Preserving Cultural Heritage in situ, Keeping the Memory of Loss Alive:The Jews of Egypt

Dr. Michèle Baussant (CNRS Paris)

The lecture deals with the issue of cultural heritage of Jews from Egypt.Today reduced to a handful of individuals in Alexandria and Cairo, this community is now considered by those outside the country to be an “inverted” diaspora (Trier 1996), which makes Egypt their cultural “homeland” and works to reaffirm a collective Egyptian Jewish history and identity, by promoting their specific cultural and religious heritage. This ‘patrimonialization’ made it possible to affirm, as an asli masri (native of Egypt), a link to that country through the material traces it had left, as a land filled with collective ancestry and heritage. The talk explores this movement of ‘patrimonialization’ driven by various actors, who promoted buildings and religious artefacts as ‘living traces’ of a past that was no longer associated with current practices and a social group in Egypt.

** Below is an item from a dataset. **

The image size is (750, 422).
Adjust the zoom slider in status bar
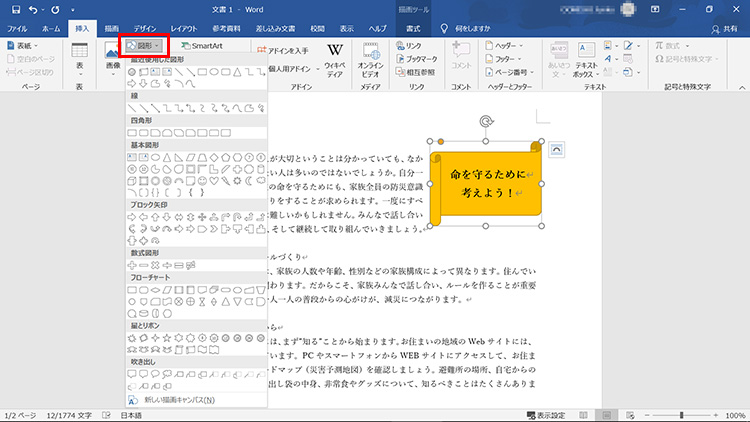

In particular, the convergences and contradictions with issues of tourism, memory, politics, and history will be examined.

 

Dr. Michèle Baussant is Tenured Senior Research Fellow of Anthropoogy,CNRS (French National Centre for Scientific Research) Paris and a member of the ISP. She has published extensively on the issues of migrations, memory and cultural heritage and coordinated and overseen four national and international research programs around migrations and memory. Among her latest publications: Baussant, Michèle, Chauliac, Marina, Gensburger Sarah et Venel Nancy (eds.), Ethnographie de la mémoire. De Villeurbanne à Valparaiso Territoires, terrains et échelles d’observation, Nanterre, Presses de l’Université de Paris Ouest, 2018;Basset Karine, Baussant, Michèle (eds.), Utopies, nostalgies: approches croisées, Revue Conserveries mémorielles, 2018; Bausant Michèle, Foscarini Giorgia (eds.), Memories at stake: Sharing stories and exchanging experiences, Revue Ethnologies, 2018.